The traditional theory of the firm assumes that firms are profit maximisers. Although, in practice, decision-makers in firms are driven by a range of motives and objectives, profit remains a key objective for most firms – if not maximising profit, at least trying to achieve profit growth so as to satisfy shareholders, retain confidence in the company and prevent the share price from falling. After all, if the company is profitable, it is easier to fund investment, either from ploughed-back profit, borrowing or new share issue. And greater investment will help to drive profits in the future.

But does the pursuit of profit and shareholder value as the number-one objective actually lead to higher profit? It could be that a prime focus on other things such as consumer satisfaction, product design and value, innovation, safety, worker involvement and the local community could lead to greater long-term profit than an aggressive policy of marketing, cost cutting and financial rejigging – three of the commonest approaches to achieving greater profits.

Boeing disasters

In 2018 and 2019 there were two fatal crashes involving the new 737 MAX-8 aircraft. On 29 October 2018, Indonesia’s Lion Air Flight 610 crashed into the Java Sea; all 189 people on board died. On 10 March 2019, Ethiopian Airlines Flight 302 similarly crashed; all 157 people on board died. Both disasters were the result of a faulty automatic manoeuvring system. The company and its CEO, Dennis Muilenburg, knew about issues with the system, but preferred to keep planes flying while they sought to fix the issue. Grounding them would have cost the company money. But taking this gamble led to two fatal crashes. This damaged the company’s reputation and cost it billions of dollars.

The US Securities and Exchange Commission (SEC) investigated the cases and found that the company had made false statements about the plane’s safety and had put ‘profits before people’. But putting profits first ended up in a huge fall in profits, with the 737 MAX grounded for 20 months.

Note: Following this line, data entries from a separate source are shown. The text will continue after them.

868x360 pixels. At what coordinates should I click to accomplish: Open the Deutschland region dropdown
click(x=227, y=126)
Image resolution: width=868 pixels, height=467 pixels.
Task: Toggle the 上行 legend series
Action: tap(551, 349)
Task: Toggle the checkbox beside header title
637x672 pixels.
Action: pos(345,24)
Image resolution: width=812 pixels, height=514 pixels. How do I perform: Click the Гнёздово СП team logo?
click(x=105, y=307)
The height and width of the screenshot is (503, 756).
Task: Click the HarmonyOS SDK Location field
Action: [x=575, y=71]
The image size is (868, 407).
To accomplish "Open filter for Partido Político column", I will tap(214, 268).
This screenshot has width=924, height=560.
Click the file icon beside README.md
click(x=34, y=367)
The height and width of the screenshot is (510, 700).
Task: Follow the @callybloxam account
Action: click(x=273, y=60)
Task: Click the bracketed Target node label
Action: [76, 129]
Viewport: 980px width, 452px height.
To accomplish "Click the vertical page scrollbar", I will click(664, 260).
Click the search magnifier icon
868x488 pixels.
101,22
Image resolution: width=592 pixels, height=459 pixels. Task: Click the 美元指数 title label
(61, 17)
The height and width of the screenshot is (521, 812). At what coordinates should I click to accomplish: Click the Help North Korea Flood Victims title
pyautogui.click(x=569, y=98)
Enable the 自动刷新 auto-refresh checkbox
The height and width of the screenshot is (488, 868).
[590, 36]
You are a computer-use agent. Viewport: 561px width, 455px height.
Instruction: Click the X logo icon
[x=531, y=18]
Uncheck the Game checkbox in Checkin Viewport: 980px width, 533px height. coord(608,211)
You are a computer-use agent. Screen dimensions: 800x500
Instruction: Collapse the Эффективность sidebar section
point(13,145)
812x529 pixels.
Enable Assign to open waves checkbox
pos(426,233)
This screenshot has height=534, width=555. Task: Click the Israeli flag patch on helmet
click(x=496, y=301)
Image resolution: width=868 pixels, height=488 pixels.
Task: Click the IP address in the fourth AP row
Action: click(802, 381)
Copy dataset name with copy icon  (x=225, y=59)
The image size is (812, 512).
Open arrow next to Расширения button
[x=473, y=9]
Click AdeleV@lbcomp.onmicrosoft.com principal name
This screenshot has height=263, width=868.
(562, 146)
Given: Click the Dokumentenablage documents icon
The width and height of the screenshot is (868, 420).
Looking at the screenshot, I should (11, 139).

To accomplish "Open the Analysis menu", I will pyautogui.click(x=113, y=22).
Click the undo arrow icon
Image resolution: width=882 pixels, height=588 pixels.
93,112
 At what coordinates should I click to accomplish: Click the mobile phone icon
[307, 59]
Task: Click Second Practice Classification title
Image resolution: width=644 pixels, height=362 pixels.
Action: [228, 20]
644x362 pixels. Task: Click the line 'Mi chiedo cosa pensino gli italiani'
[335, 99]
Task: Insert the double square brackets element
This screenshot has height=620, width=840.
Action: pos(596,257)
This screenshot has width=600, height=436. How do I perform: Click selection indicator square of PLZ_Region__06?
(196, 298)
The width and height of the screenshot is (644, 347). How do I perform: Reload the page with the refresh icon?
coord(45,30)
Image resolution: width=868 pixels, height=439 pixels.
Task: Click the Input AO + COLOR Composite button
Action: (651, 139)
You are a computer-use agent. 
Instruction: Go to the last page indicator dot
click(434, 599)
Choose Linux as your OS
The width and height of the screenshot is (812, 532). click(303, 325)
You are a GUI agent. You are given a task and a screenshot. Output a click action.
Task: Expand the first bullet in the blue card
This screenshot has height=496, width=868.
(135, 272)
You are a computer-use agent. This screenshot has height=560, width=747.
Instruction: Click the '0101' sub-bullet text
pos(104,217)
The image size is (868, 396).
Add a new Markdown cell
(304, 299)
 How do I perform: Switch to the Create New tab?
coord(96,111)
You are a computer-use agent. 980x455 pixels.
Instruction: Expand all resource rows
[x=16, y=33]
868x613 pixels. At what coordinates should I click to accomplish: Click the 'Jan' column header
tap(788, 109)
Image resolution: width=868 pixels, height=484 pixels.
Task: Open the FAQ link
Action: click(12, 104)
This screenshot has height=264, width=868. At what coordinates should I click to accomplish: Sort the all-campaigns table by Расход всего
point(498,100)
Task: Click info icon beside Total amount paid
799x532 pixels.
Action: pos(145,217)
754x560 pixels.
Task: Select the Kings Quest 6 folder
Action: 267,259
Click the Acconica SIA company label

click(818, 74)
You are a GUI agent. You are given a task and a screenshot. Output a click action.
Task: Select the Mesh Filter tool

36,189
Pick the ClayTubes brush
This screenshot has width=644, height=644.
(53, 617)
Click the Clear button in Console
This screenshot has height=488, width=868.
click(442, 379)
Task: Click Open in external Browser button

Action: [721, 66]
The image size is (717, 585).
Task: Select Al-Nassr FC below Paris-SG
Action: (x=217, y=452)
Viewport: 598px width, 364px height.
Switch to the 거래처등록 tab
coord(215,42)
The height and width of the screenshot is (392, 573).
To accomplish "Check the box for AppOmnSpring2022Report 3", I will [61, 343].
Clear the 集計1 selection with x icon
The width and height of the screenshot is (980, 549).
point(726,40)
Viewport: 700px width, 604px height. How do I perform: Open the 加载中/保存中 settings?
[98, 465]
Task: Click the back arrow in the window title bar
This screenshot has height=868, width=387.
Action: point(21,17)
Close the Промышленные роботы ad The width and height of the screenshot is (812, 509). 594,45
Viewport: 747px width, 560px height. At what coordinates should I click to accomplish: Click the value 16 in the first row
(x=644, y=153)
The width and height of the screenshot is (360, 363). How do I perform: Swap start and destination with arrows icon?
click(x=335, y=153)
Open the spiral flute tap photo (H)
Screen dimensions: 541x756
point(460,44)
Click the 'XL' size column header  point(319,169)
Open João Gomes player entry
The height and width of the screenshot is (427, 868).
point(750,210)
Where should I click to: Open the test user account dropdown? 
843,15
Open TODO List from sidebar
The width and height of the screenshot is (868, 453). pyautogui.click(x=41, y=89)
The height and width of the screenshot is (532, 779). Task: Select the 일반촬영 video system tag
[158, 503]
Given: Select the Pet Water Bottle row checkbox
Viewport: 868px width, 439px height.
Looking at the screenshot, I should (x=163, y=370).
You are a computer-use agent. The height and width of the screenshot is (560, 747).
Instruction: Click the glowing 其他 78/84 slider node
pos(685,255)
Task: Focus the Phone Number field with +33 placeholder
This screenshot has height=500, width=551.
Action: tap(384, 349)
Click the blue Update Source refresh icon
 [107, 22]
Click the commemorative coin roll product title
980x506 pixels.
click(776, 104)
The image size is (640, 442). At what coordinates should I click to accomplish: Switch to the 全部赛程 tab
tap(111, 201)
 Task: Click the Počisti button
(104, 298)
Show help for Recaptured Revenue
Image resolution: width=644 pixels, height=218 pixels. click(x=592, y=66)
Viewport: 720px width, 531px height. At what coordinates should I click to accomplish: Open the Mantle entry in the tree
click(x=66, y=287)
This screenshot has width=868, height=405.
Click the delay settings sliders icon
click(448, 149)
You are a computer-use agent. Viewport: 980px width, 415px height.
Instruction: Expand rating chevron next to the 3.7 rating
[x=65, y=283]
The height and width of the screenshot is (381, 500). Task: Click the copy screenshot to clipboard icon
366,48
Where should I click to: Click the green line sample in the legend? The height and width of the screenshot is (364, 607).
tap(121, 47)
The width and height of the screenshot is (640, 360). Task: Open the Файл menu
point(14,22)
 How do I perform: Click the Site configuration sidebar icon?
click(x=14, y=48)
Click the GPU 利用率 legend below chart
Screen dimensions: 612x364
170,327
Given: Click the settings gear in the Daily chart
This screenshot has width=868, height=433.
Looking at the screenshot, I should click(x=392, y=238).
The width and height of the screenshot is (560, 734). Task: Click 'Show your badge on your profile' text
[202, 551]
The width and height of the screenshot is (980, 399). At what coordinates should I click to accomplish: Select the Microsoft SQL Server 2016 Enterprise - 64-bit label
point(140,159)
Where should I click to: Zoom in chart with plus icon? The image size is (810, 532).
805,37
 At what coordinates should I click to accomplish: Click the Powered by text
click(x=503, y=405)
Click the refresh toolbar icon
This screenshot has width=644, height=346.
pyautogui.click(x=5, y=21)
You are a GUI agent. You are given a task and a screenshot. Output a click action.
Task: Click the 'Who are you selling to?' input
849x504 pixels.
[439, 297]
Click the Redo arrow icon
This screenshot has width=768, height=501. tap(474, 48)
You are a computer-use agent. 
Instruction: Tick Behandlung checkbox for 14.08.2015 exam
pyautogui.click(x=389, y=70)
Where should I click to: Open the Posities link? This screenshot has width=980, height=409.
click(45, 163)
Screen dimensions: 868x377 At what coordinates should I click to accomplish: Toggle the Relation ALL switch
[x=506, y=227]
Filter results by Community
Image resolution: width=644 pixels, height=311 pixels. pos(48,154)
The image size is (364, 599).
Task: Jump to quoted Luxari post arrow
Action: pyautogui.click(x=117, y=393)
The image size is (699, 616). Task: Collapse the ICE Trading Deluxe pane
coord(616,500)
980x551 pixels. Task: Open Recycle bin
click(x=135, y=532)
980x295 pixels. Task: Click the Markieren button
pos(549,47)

Since the crashes there have been several other issues with various critical systems, including stabilisation, engines, flight control systems, hydraulics and wiring. In December 2023, Boeing asked airlines to inspect its 737 MAX planes for a potential loose bolt in the rudder control system.

On 5 January 2024, Alaska Airlines Flight 1282 experienced an emergency. A window panel on the 737 MAX-9 aircraft, which replaced an unused emergency exit door, blew out and the cabin depressurised. Fortunately the plane was still climbing and had reached only just under 5000m – less than half of the cruising altitude of over 11 500m. The plane rapidly descended and safely returned to Portland International Airport without loss of life. Had the incident occurred at cruising altitude, the rush of air out of the plane would have been much greater. Passengers would be less likely to be wearing their seat belts and several people could have been sucked out.

The Federal Aviation Administration (FAA) temporarily grounded 171 MAX-9s for inspections. It found that several planes had loose bolts holding the panels in place and could potentially have suffered similar blow outs.

Profits rather than safety?

Critics have claimed that the corporate culture at Boeing prioritised profit over safety. This was made worse in 2001 when company headquarters moved from Seattle to Chicago but production remained at Seattle. The culture at headquarters became sharply focused on financial success. Boeing was under intense competition from Airbus, which announced its more fuel-efficient version of the A320, the A320neo, in 2010, with launch planned for 2015. Boeing’s more fuel-efficient version of the 737, the 737 MAX, was announced in 2011, scheduled for first delivery in 2017. Since then, Boeing has been keen to get the 737 MAX to customers as quickly as possible. Also, Boeing has sought to cut manufacturing costs to keep prices competitive with Airbus.

Despite warnings from some Boeing employees that this competition was leading to corners being cut that compromised safety, Boeing management continued to push for more rapid and cheaper production to fight the competition from Airbus.

The aircraft industry is regulated in the USA by the Federal Aviation Administration (FAA). In 2020, the House Committee on Transportation and Infrastructure produced a detailed report on the industry. It found that the FAA delegated too much safety certification work to Boeing. This was a case of regulatory capture. It was also accused of sharing the goal of promoting the production of US-based Boeing in its competition with European-based Airbus.

Effects on profits

But rather than a focus on profit leading to greater profits, safety issues have led to groundings of 737s, a fall in sales and a fall in profits. The first chart shows deliveries of 737s slightly lagging A320s from 2010 to 2018. Since then deliveries of 737s have fallen well behind A320s. In terms of orders for all planes, Boeing was ahead of Airbus in 2018 (893 compared with 747). Since then, Boeing has significantly lagged behind Airbus and in 2019 and 2020 cancellations exceeded new orders. The January 2024 incident and subsequent groundings are likely to erode confidence, orders and profits even further.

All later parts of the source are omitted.